Triticale Emerges as Salt Superstar

Under controlled greenhouse conditions, Dr Kankarla and her team conducted two replicated experiments. The experiment was split into equal numbers of alfalfa and triticale with different watering treatments. They watered one group with tap water as a control. Then, they watered one group with brackish groundwater and another with reverse osmosis concentrate.  

To document the plants’ responses to the irrigation treatments, Dr Kankarla measured root mass and density. They also imaged the roots, allowing them to accurately measure total root length, average diameter, surface area, root volume, and the number of root tips, forks, and crosses. These fine measurements would tell the researchers whether the root architecture changed in response to salt stress. Finally, they measured the ion concentrations in the root samples. All of these factors helped the researchers to understand how the roots and shoots responded to saline conditions.

The results showed that both plants responded to increased levels of salt, but in different ways. The root mass of alfalfa plants watered with the brackish water and osmosis concentrate was significantly higher than alfalfa plants in the tap water group.

In contrast, triticale experienced the opposite trend. The root mass of triticale under saltwater treatments was much lower compared with triticale plants in the tap water group.

Notably, triticale irrigated with saline water had much higher stem and leaf mass, which farmers harvest for animal feed. Essentially, although saltwater had negatively affected the size of roots, it actually increased the mass of the triticale leaves and stems.

Mechanisms

When the researchers imaged the roots, they compared the root architecture – root age, type and branching – of the plants irrigated with tap water and those irrigated with saline water. In alfalfa, the researchers noted clear differences in root branching and shape between the tap water and saltwater groups. For example, alfalfa’s root length, volume and density all increased under saline conditions. These traits would give alfalfa an increased ability to grow, extend, and absorb nutrients inside the soil, and explains how alfalfa’s root mass increased under saline conditions.

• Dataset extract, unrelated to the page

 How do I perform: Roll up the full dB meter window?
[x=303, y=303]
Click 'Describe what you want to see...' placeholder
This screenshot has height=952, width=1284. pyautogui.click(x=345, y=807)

In contrast, the root architecture of triticale seemed largely unaffected by salinity. This lack of response is astounding, and suggests that triticale barely noticed the salt – demonstrating its superstar status when it comes to salt tolerance.

To explain their findings, the researchers hypothesised that high levels of calcium in the groundwater and reverse osmosis concentrate helped alfalfa increase its root mass. Calcium is responsible for maintaining both soil structure and normal plant metabolism under saline conditions. However, the researchers pair this interpretation with a disclaimer, noting that we need more research to address the role that calcium might play in the plant’s response to salt. The team’s results also suggest that alfalfa restricted salt to its roots to reduce the potential for excessive sodium accumulation in the shoots.

Salt-tolerant Forage Crops       

Overall, Dr Kankarla’s study sheds light on two very important crops that are known to respond well to salt stress.

Their research demonstrates that triticale can be easily irrigated with brackish groundwater and reverse osmosis concentrate, which will allow farmers to conserve their available freshwater for other uses. In alfalfa, root system changes actually enable the roots to accumulate more water and nutrients when irrigated with saline water. Based on these findings, Dr Kankarla’s team recommends that farmers use brackish groundwater and reverse osmosis concentrate to irrigate alfalfa and promote a positive stress response, allowing farmers to easily boost their crop yields and conserve freshwater.